◆ **What you need to do**:
Return every line from the one containing "Open the apps grid icon in the header" down to the one containing "the Upload arrow", word for word, leaving out the pictures.

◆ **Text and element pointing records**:
*****

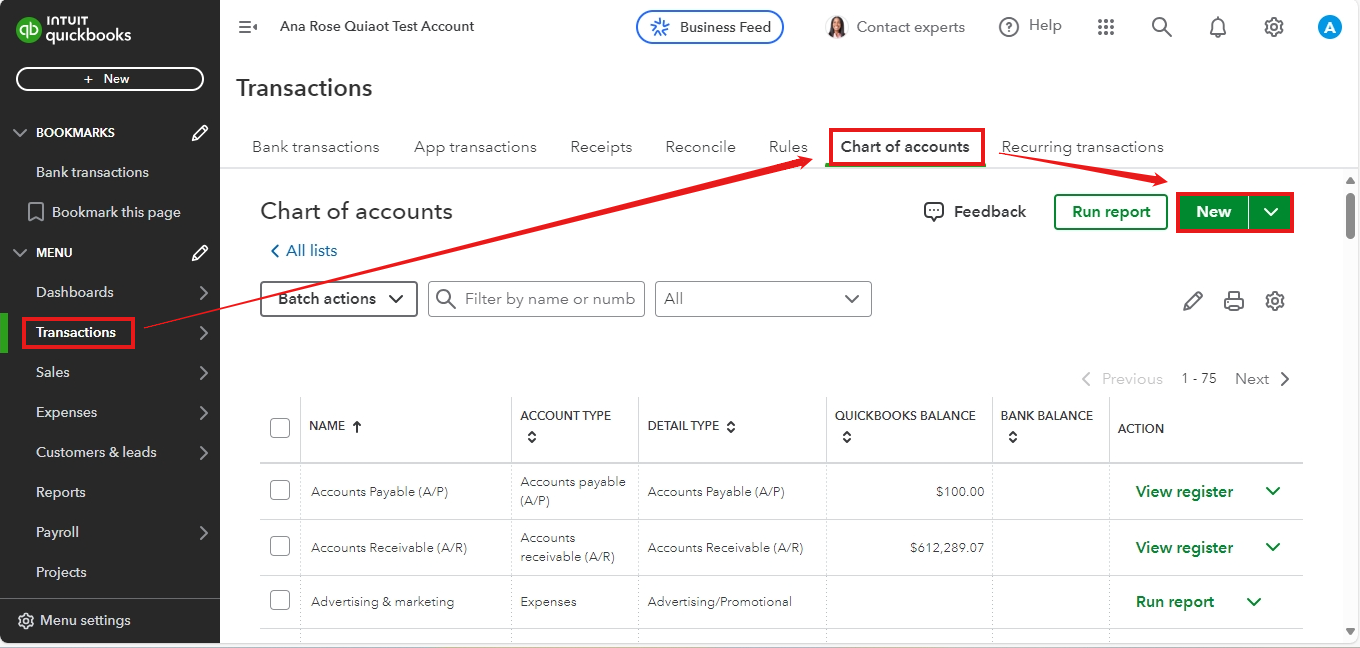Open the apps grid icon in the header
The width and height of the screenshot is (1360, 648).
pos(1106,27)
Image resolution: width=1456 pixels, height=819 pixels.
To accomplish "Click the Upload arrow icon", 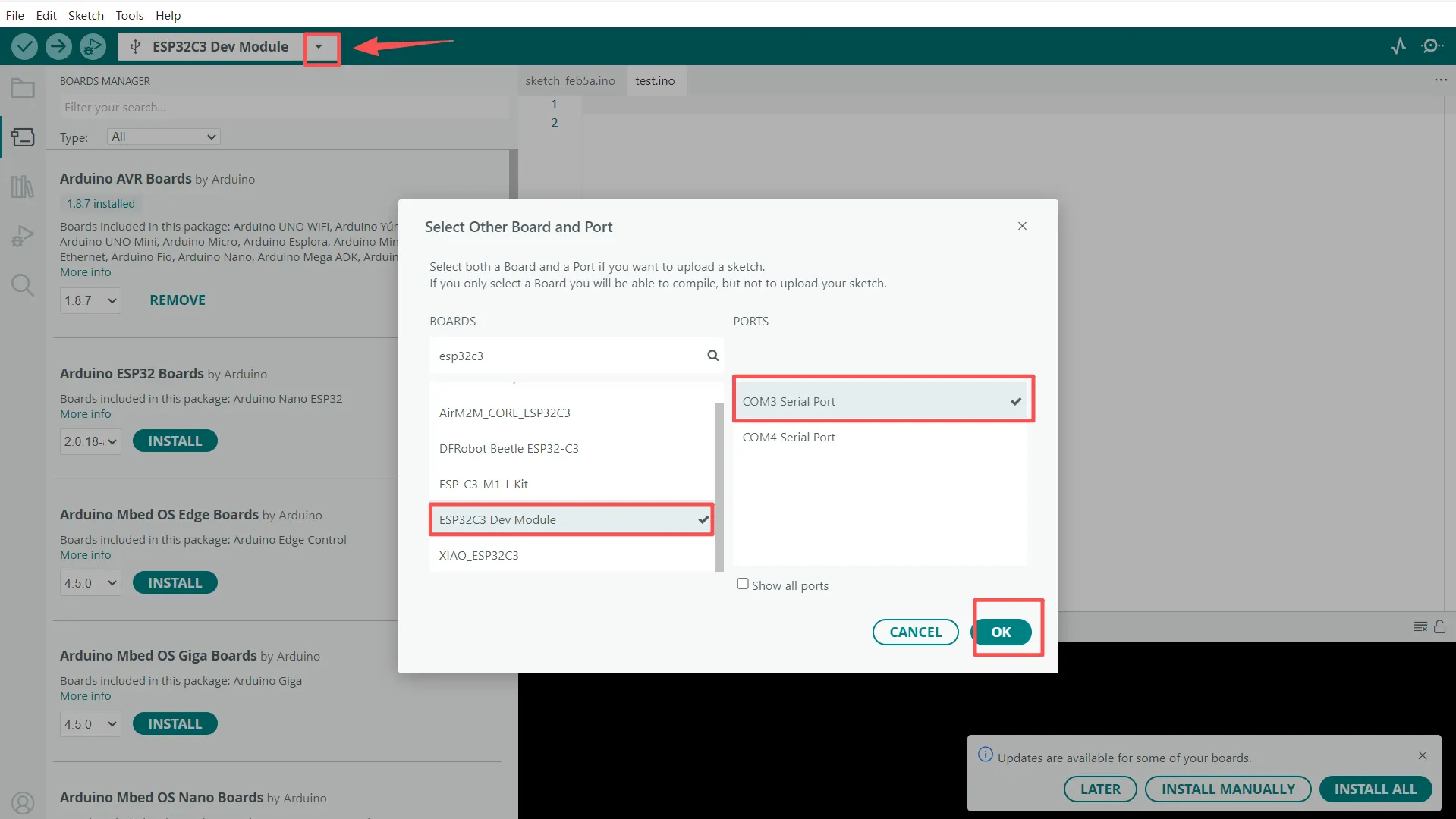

*****

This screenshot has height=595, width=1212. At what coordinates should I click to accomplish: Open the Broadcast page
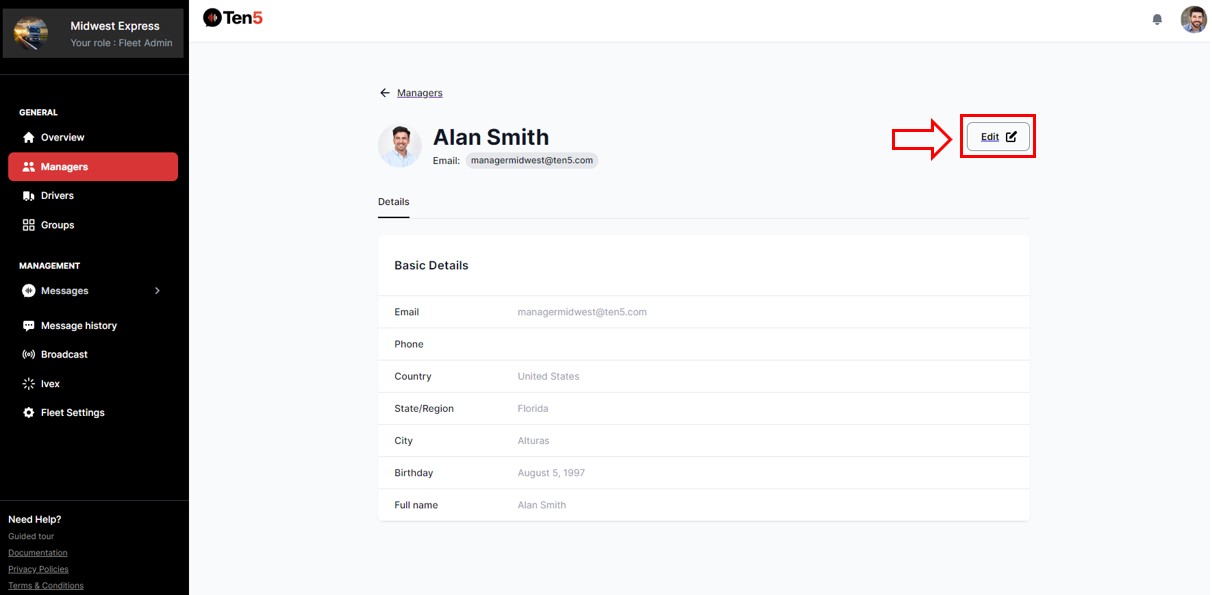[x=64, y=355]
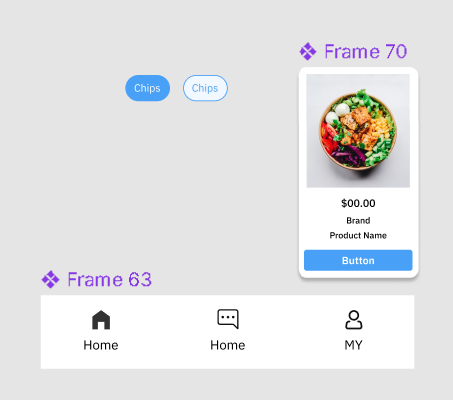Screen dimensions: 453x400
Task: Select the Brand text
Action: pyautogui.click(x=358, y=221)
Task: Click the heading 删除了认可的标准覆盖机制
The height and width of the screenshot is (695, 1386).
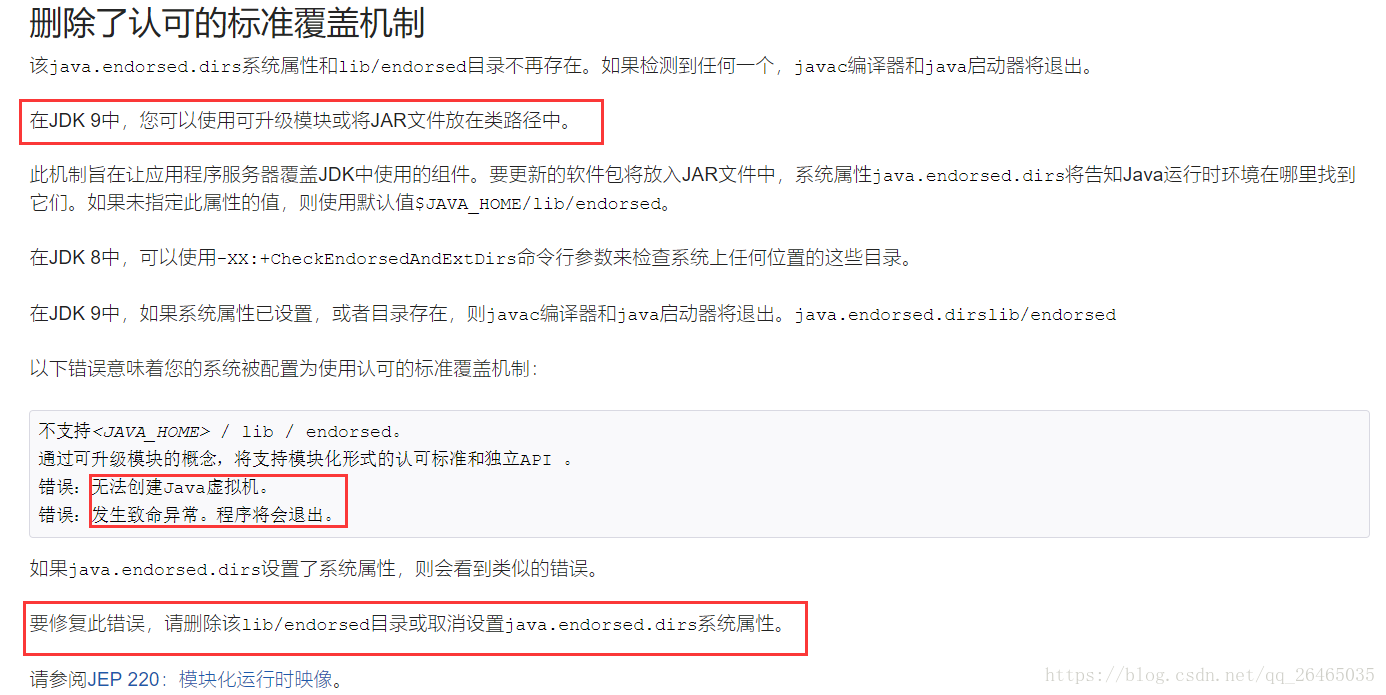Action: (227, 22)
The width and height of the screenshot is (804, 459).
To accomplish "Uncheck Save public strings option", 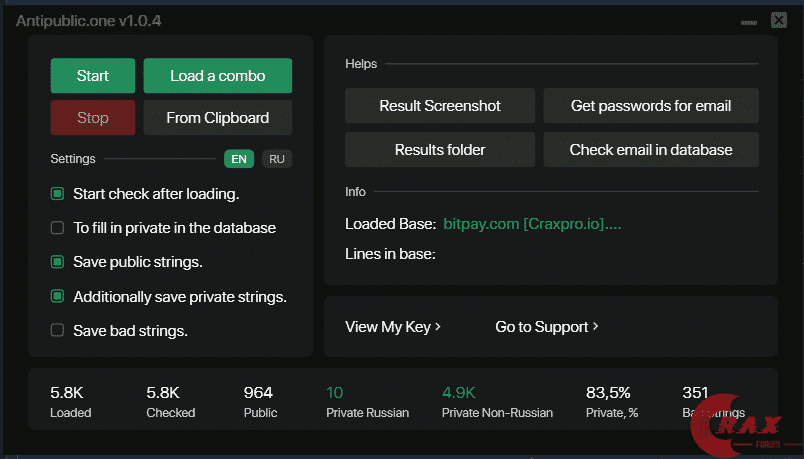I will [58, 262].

*****

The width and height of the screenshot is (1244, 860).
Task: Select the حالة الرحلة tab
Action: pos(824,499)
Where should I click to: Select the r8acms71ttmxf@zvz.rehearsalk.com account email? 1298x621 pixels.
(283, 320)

*****

◆ **Right answer**:
Open the apps grid icon in the header
The width and height of the screenshot is (1360, 648).
pos(1106,27)
Image resolution: width=1456 pixels, height=819 pixels.
To accomplish "Click the Upload arrow icon", 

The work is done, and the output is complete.